C’est donc à cette lumière qu’il faut comprendre la bénédiction que Dieu transmet à Israël par la bouche de Bilaam : le fait que vous ayez été distingués parmi les autres peuples pour recevoir une révélation et des prophéties ne vous donne pas de supériorité ontologique, mais vous donne la possibilité et le devoir de devenir chaque jour un peu plus saints, lorsque la sainteté est comprise comme une exigence éthique, qui se construit dans la relation avec autrui, dans tout ce qu’elle a de déstabilisante et de déroutante, d’incertaine, de dynamique, et dans tout ce qu’elle contient de remise en question de l’autre et de soi-même. Ce qui est vrai pour les relations entre une personne et une autre est aussi vrai pour les relations entre le peuple et Dieu, entre chaque individu et Dieu, car de la même façon que dans une relation chacun des deux partenaires influence l’autre, Dieu lui-même, et c’est la grande nouveauté du judaïsme, Dieu lui-même se transforme et se remet en question au contact de l’homme.

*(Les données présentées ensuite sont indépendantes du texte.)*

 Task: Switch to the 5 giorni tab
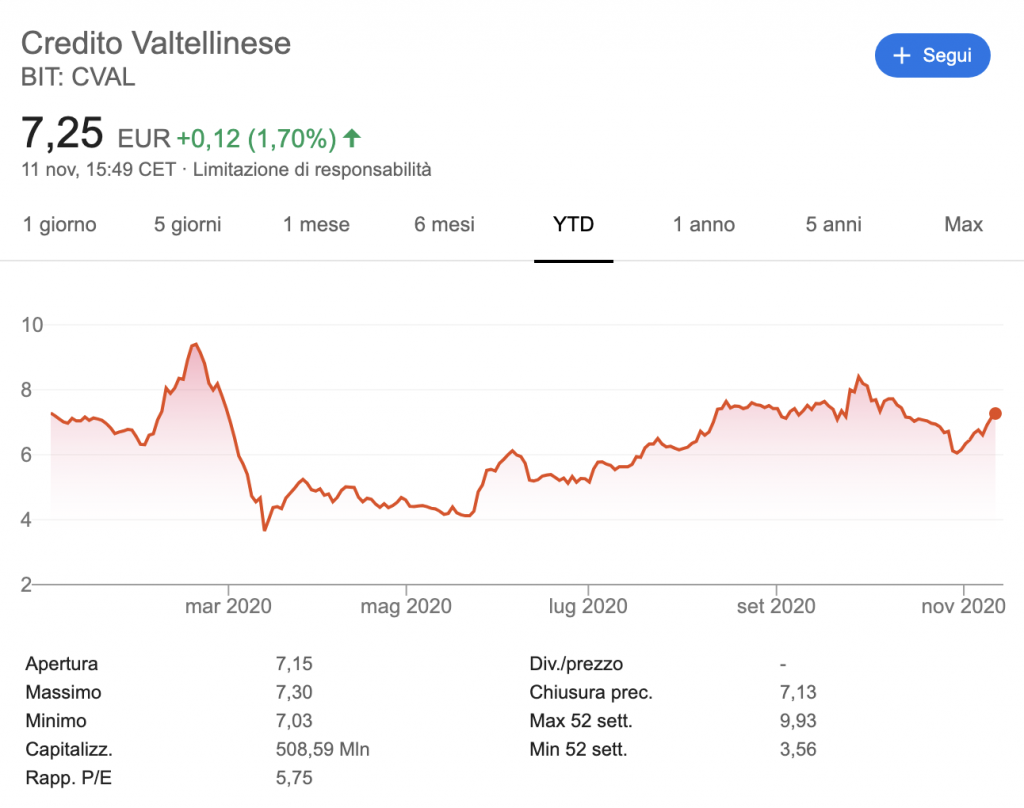pyautogui.click(x=188, y=225)
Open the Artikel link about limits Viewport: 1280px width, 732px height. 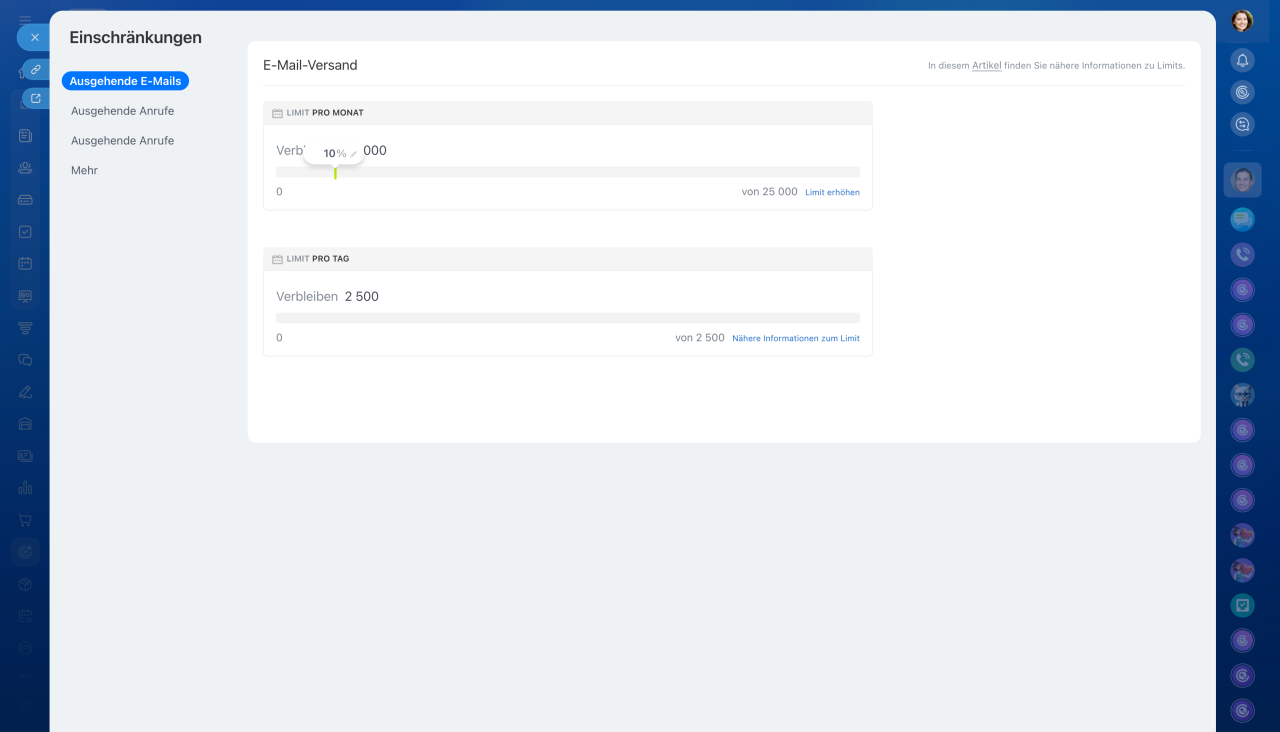(986, 66)
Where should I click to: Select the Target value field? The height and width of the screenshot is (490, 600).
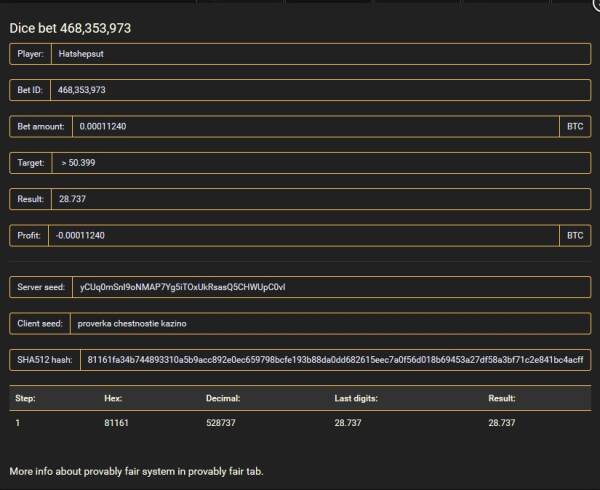pos(320,162)
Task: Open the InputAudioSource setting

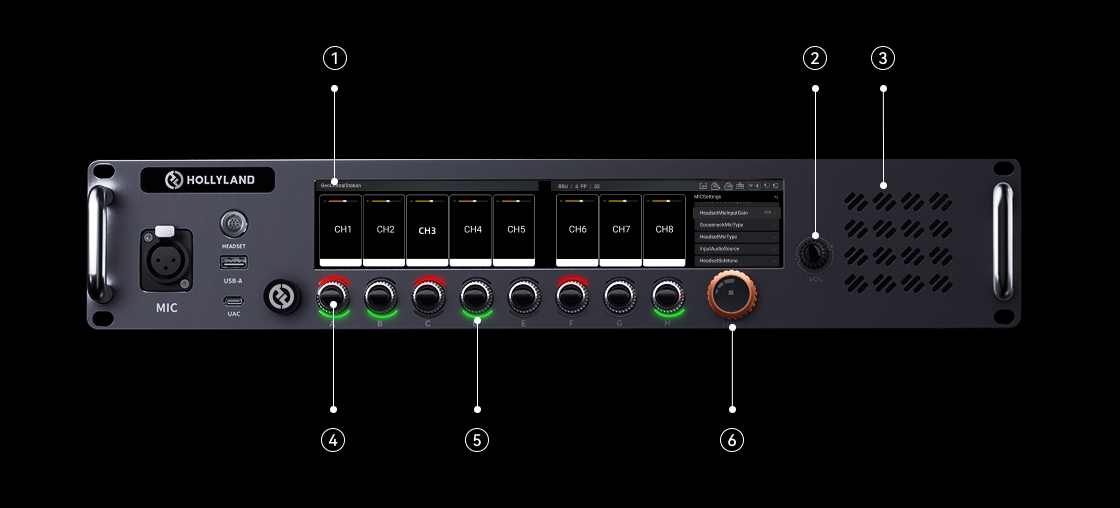Action: pyautogui.click(x=735, y=249)
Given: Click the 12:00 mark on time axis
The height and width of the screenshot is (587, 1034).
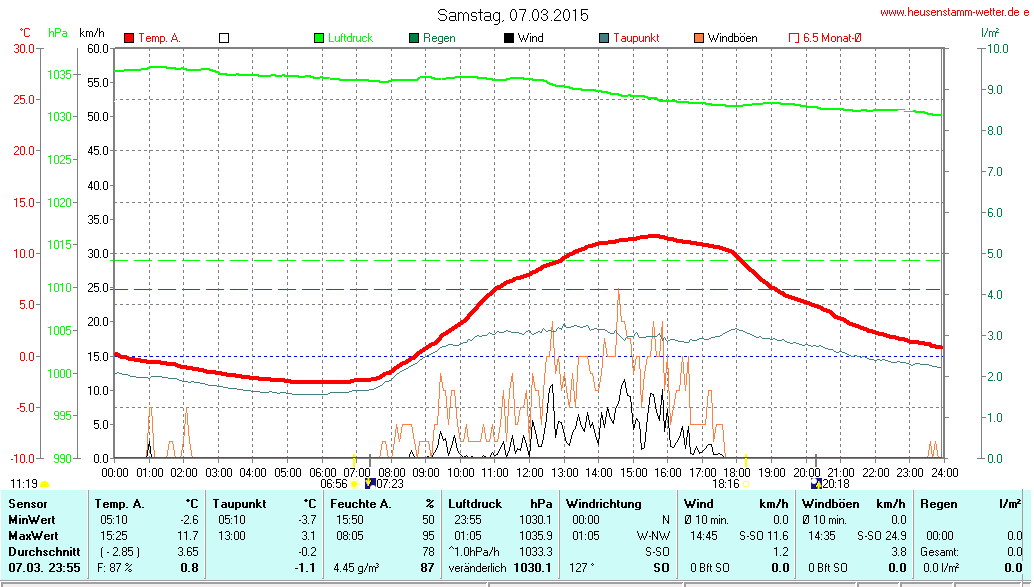Looking at the screenshot, I should pos(529,472).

Je terminerai par le sentiment étrange, au regard de l’actualité, que procure l’idée apparemment saugrenue de Balaq suivant laquelle son projet de malédiction du peuple juif aurait une meilleure chance de réussite selon que l’on se place sur une montagne ou une autre. Comme si en changeant de point de vue, en regardant d’un autre angle, on pouvait subir une influence différente et trouver enfin le défaut de la cuirasse, le point faible par lequel une malédiction aurait prise. Depuis quelque temps on peut se rendre compte que Balaq est peut-être très moderne : comme s’il avait compris que la réputation d’un peuple, sa puissance ou sa faiblesse, ne dépendait pas de critères objectifs mais dépendait de la façon dont on le regarde et on le considère : s’il est faible, on trouvera le moyen de le soumettre, s’il est fort, on dira qu’il est un agresseur potentiel, et ses victimes trouveront des justifications pour le combattre par tous les moyens.
Or ici le stratagème ne fonctionne pas, non pas qu’Israël n’aie pas de points faibles bien au contraire, mais parce que tout simplement la « prophétie » de Bilaam n’est pas une parole destinée à être instrumentalisée politiquement, elle est simplement l’expression d’une alliance aussi indestructible qu’exigeante, tout à la fois contraignante et indéfectible entre Dieu et son peuple.